Review highlights inroads to understanding blastic plasmacytoid dendritic cell neoplasm

Questions remain about how best to diagnose and treat blastic plasmacytoid dendritic cell neoplasm, as well as about the cancer’s true incidence, according to authors of a review recently published in Current Oncology Reports.¹ But studies are revealing clinical, molecular, diagnostic and therapeutic findings that are leading to a better understanding of the rare and aggressive hematopoietic malignancy. There are promising targeted treatments in the pipeline and a growing social media interest in blastic plasmacytoid dendritic cell neoplasm.

Blastic plasmacytoid dendritic cell neoplasm has had different names and descriptions since it was first introduced in 1994. That has made it challenging for epidemiologists to accurately assess the disease’s incidence. Reports suggest blastic plasmacytoid dendritic cell neoplasm occurs more in males, often happens in the seventh or eighth decade of life (although it does occur in children) and has an incidence of 0.000045%. The prognosis is generally poor.

Dermatologists would be most interested in clinical signs of blastic plasmacytoid dendritic cell neoplasm. The cancer generally presents with skin or skin and bone marrow involvement. Review authors confirm that while blastic plasmacytoid dendritic cell neoplasm’s clinical presentation is diverse, cutaneous involvement is usually the cancer’s first sign, followed by or at the same time as its spread to bone marrow and peripheral blood.

Patients will likely have solitary or multiple skin lesions, including isolated nodules, macules and disseminated macules and nodules. Researchers originally reported a bruise-like pattern on the skin, but review authors suggest a nodular pattern of cutaneous involvement is more common in blastic plasmacytoid dendritic cell neoplasm. Patients often have localized or disseminated lymphadenopathy.
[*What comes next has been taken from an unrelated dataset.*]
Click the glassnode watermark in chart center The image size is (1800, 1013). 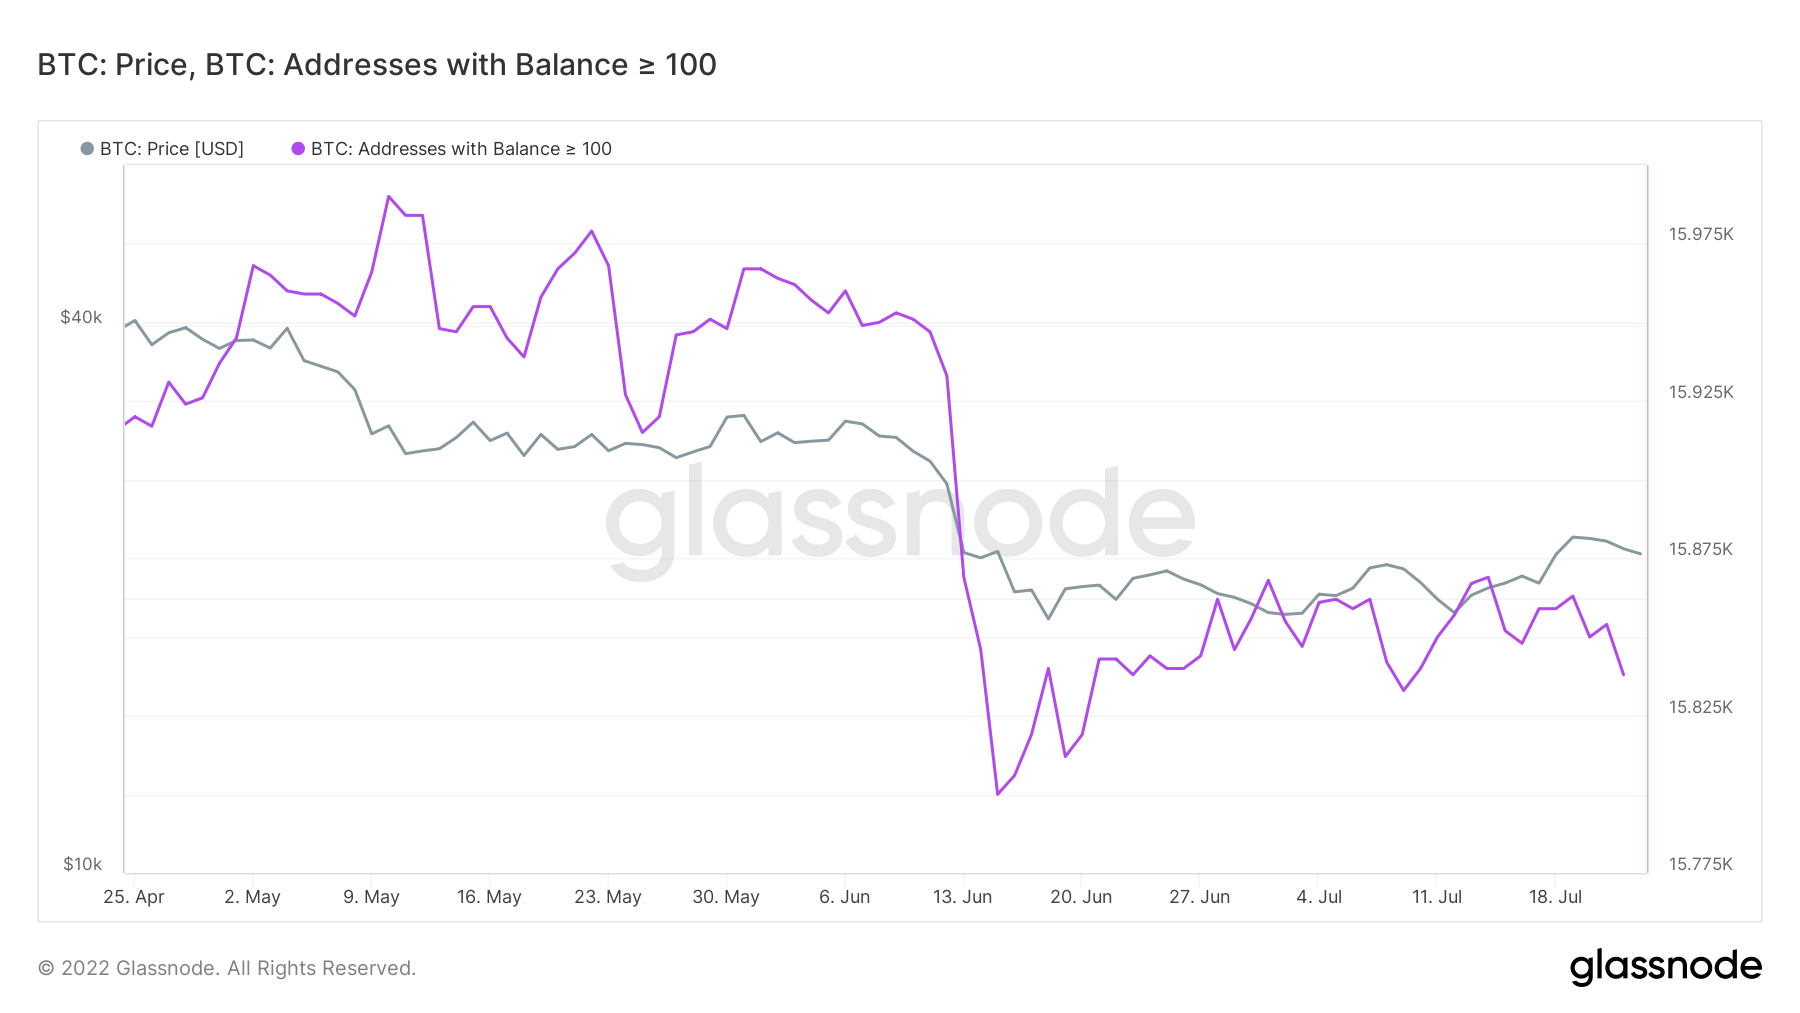tap(900, 518)
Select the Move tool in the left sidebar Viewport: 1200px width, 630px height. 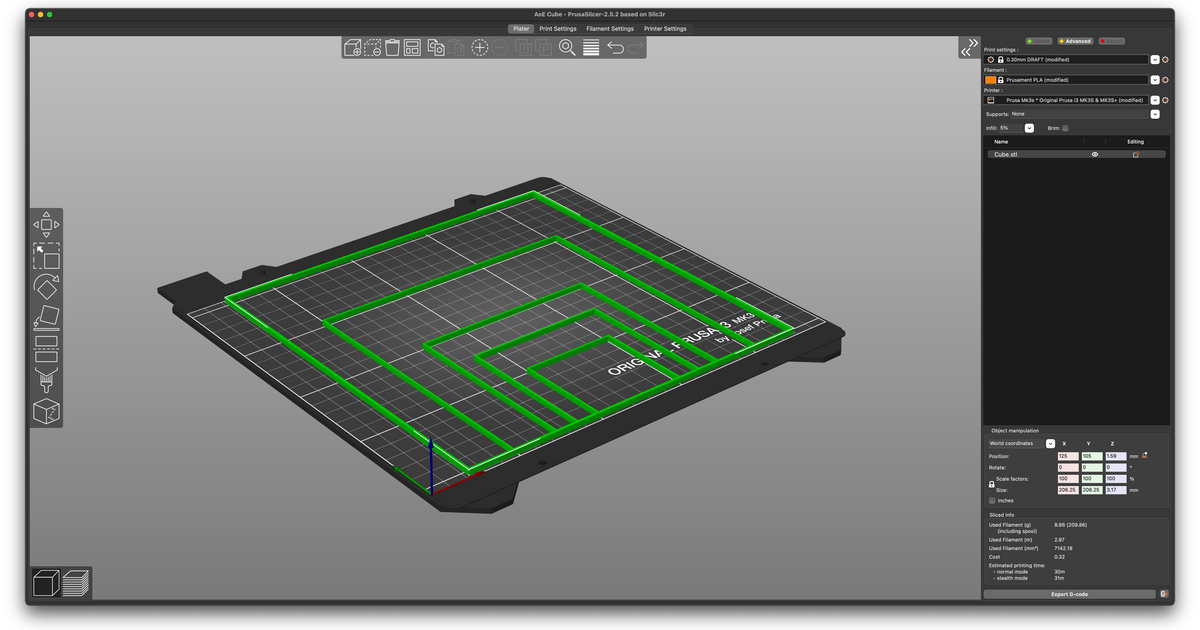(x=46, y=224)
Rarely, blastic plasmacytoid dendritic cell neoplasm patients present first with leukemia, without cutaneous involvement.

These are generalization, but many case reports confirm this cancer presents in various ways. Examples are: blastic plasmacytoid dendritic cell neoplasm has appeared as a renal mass, vision loss because of optic nerve involvement, in the nasal cavity, on the trunk or scalp, as well as in the lungs, colon and elsewhere.

The review authors also reported that blastic plasmacytoid dendritic cell neoplasm originates from precursors of plasmacytoid dendritic cells of two functionally different subsets: plasmacytoid dendritic cells and myeloid dendritic cells. While scientists have yet to clarify blastic plasmacytoid dendritic cell neoplasm’s clonal evolution and diagnosing it remains challenging, CD4, TCL1, CD123, CD56, CD303 are immunophenotypic markers that are indicative of the disease, according to the review.

“Molecular data support the current [World Health Organization] WHO classification of the disease as a myeloid disorder and provide a biological rationale for the incorporation of epigenetic therapies for its treatment,” the authors wrote.

While researchers are characterizing blastic plasmacytoid dendritic cell neoplasm’s mutational landscape, they have yet to pinpoint an obvious molecular target, according to the review.

At this time, chemotherapy alone seems enough to treat children. Although studies suggest hematopoietic stem cell transplantation in children who relapse and achieve a second remission, which can increase survival.

Adult responses tend to be better when they’re treated with adult chemotherapy followed by hematopoietic stem cell transplantation.

“Intensive first-line therapy and ‘lymphoid-type’ chemotherapy regimens have been associated with better outcomes. Despite the fact that [blastic plasmacytoid dendritic cell neoplasm] is often initially limited to the skin, only an aggressive initial therapy may improve the patients’ prognosis,” the authors wrote. “Local treatments, such as radiation therapy, seem useless.”

Future blastic plasmacytoid dendritic cell neoplasm treatment could target the cancer and eliminate the need for cytotoxic chemotherapy. Tagraxofusp (Elzonris, Stemline Therapeutics) is one such treatment, which the FDA approved for blastic plasmacytoid dendritic cell neoplasm in December 2018. The intravenously administered CD123-directed cytotoxin is approved in patients ages 2 years and older, according to the review.

Large retrospective studies are needed to standardize blastic plasmacytoid dendritic cell neoplasm guidelines. There are encouraging signs of a growing awareness and discussion about the cancer, including a social media presence in the Twitter community #BPDCN

Disclosures:
The authors report no relevant disclosures.

Reference:
Tsagarakis, N.J., Paterakis, G. Dendritic Cell Leukemia: a Review. Curr Oncol Rep 22, 55 (2020).